We have been highlighting for months that, even if deploying new solar/wind capacity and building/reopening nuclear plants are key to tackling the power challenge arising from data centers in the medium and long term, these initiatives are unlikely to come online fast enough to handle short-term extra electricity demand. Accordingly, transitory solutions to fill the gap are necessary, with fuel cells standing out in the race to secure short-term power.
It looks like we are reaching an inflection point in terms of fuel cells deployment as Bloom Energy, which already had some data center contracts (notably with Intel’s Santa Clara data center for tens of MW), announced Friday a massive 1 GW supply agreement with US utility American Electric Power, including an immediate 100 MW fuel cell order followed by additional orders in 2025. American Electric indeed has a pressing need for additional power as it expects its commercial load to grow 20% annually over the next three years thanks to data center demand.

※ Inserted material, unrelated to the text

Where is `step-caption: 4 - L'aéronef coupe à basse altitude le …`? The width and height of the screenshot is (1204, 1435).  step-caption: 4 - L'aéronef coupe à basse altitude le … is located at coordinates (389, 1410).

Fuel cells bring many advantages to the table. They can be deployed in just a few months, enabling customers to rapidly meet growing power needs. They represent a reliable and clean source of power as fuel cells can provide 24/7 baseload, are isolated from potential grid issues (they are installed on data center premises) and as they operate on hydrogen, natural gas or blends of these fuels. The Bloom Energy – American Electric project will rely on natural gas initially, with potential hydrogen use in the future.
Last but not least, fuel cells can offer a competitive power price – e.g. Bloom Energy’s solution is estimated around $0.10/kWh, globally in line with utilities rates in the US.
Overall, a major opportunity is opening up for fuel cell makers as an increasing number of data center operators and, now, utilities show commitment to using alternative forms of power generation to handle surging electric demand. Other than Bloom’s recent commercial successes, we note that another fuel-cell powered 750 MW data center project is reportedly on track in Virginia.
We estimate the revenue opportunity for Bloom from the American Electric deal at several hundred million dollars annually, so likely +20-30% upside on Bloom’s top line with a material earnings leverage given that manufacturing facilities can absorb this extra activity. Importantly, that deal positions Bloom as the leading vendor of data center fuel cell solutions, suggesting that the company could land many other contracts in the near future and benefit from a massive EPS boost from data centers’ electric needs.
Plug Power, which commented earlier this year that its solutions are on trial at “three major data center operators” with sales expected to pick up in 2025, could be another play on this theme but appears riskier given its absence of track record in the data center business and weak balance sheet.